BİZİM OLMALI!
Bir toplumu toplum yapan kurucu unsur, başkalarının "iktisadi" olarak nitelendirdikleri meselelerin boyutunun iliştiği politik içerimler değildir...
Biz kimiz, neyiz?
Özgür düşünceye sahip bağımsız varlıklar mıyız?
Başkalarının fikirleri tarafından yönetilen "zombiler" miyiz?
Kalkınma Plânları,
"İktisadi" yaklaşımlar,
İnsana ve kâinata dair yeni kodlar,
Yaşayış,
Kavrayış,
ve bütün bunları analiz eden somut bir "Sentez" ortaya koymak!
Eski, dünden kalma sözler ve yaklaşımlarla,
Yeni bir toleranssızlığın, monotonluğun liderleri olmaktan hiç mi çekinmiyoruz?
BEBEK POTANSİYEL İLE DOĞAR
Bir bebek düşünün,
Bebek, bilindik davranış rutinleriyle değil, esneklik ve potansiyel ile doğar.

** Verilen kayıtlar **
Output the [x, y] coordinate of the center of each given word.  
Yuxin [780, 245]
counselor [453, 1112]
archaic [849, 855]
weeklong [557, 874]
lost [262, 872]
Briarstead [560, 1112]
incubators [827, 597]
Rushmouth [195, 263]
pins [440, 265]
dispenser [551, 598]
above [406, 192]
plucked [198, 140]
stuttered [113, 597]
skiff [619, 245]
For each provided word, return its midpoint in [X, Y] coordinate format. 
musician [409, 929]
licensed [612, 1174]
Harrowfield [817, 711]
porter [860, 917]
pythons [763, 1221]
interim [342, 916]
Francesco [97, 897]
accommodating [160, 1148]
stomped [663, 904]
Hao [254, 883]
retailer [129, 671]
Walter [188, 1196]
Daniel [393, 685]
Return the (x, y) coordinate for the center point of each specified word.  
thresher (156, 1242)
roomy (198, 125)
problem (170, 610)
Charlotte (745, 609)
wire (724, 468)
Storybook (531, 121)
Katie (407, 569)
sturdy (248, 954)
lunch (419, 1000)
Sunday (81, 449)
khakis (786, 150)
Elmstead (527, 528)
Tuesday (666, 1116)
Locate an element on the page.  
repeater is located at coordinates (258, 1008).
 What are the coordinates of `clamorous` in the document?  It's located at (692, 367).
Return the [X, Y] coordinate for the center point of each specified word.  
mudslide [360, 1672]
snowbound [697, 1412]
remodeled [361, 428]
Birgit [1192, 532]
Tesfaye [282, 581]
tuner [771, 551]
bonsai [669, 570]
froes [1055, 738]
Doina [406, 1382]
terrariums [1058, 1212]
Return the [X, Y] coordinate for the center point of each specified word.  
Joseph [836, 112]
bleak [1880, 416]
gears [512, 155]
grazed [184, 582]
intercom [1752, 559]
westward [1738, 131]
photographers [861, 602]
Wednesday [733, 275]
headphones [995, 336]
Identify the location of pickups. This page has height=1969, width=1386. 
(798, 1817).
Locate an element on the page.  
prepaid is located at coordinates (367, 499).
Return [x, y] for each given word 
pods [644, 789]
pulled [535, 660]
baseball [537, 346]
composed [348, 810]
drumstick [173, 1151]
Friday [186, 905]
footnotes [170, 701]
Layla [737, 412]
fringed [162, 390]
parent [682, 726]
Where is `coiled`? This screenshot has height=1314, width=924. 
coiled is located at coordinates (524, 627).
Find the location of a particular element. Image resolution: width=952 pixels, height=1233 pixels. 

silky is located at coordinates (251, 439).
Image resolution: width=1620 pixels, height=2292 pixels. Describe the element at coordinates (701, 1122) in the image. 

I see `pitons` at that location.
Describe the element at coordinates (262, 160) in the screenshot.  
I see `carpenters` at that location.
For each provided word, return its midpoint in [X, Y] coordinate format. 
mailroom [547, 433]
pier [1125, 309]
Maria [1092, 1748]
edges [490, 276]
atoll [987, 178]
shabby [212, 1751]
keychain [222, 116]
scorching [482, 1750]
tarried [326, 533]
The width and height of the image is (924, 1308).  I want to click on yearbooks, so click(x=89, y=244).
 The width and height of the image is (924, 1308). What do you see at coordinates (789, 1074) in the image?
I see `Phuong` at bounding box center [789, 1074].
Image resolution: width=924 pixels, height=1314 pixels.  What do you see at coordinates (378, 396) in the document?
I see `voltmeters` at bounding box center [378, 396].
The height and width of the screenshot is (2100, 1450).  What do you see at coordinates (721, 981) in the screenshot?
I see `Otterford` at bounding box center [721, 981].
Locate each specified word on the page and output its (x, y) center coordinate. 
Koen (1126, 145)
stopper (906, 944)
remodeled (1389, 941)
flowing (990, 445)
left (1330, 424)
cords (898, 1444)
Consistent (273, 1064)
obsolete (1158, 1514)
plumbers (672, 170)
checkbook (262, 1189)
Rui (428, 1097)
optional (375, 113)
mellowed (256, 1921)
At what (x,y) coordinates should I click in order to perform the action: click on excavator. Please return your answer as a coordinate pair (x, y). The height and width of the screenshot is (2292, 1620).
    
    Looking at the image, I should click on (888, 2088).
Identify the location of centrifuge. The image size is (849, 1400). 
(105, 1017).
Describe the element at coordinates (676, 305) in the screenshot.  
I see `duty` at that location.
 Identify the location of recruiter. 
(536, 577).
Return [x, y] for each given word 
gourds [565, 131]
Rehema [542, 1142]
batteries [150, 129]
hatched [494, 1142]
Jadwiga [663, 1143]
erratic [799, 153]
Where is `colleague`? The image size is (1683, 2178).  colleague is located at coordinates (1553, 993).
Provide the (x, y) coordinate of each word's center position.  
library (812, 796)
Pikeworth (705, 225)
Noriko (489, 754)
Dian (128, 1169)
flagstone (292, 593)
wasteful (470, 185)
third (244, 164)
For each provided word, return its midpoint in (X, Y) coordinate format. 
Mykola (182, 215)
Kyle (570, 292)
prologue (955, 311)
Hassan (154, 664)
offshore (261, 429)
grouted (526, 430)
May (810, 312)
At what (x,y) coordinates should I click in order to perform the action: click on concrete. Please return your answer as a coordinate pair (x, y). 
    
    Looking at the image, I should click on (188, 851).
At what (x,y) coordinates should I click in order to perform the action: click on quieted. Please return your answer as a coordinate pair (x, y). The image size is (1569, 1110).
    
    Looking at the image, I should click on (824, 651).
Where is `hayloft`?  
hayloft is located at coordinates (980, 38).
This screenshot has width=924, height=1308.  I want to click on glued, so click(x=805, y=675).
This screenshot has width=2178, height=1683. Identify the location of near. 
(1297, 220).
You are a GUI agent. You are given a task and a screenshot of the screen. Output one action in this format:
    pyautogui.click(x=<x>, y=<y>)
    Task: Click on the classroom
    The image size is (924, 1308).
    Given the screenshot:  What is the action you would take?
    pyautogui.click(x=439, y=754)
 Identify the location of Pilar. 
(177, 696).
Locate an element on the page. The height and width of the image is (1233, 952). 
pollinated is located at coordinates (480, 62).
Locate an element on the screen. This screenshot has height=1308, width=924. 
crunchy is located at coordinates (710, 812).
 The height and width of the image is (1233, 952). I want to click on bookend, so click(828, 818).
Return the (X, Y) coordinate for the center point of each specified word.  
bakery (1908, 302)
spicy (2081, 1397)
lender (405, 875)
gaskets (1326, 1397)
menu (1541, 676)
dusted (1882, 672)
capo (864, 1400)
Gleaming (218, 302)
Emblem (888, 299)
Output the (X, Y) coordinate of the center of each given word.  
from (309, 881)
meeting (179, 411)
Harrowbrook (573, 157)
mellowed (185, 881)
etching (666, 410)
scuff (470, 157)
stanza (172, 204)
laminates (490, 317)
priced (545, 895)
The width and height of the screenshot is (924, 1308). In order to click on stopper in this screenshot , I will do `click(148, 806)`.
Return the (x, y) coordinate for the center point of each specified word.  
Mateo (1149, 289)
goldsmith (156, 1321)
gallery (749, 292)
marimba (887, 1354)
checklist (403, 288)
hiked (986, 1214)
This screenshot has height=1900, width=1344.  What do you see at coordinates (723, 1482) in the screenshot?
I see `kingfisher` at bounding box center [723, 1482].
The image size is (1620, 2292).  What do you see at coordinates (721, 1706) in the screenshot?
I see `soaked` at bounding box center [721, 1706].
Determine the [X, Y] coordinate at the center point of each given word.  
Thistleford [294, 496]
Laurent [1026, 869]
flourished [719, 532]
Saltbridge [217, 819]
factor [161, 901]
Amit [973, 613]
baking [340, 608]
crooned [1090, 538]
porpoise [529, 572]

** Beklenen **
Yukarıdaki okuma metnine göre bir bebek, bilindik davranış rutinleri yerine neyle doğar? Lütfen tek cümleyle yanıtlayın.

** Alıştırmanın yanıtı **
Bir bebek esneklik ve potansiyel ile doğar.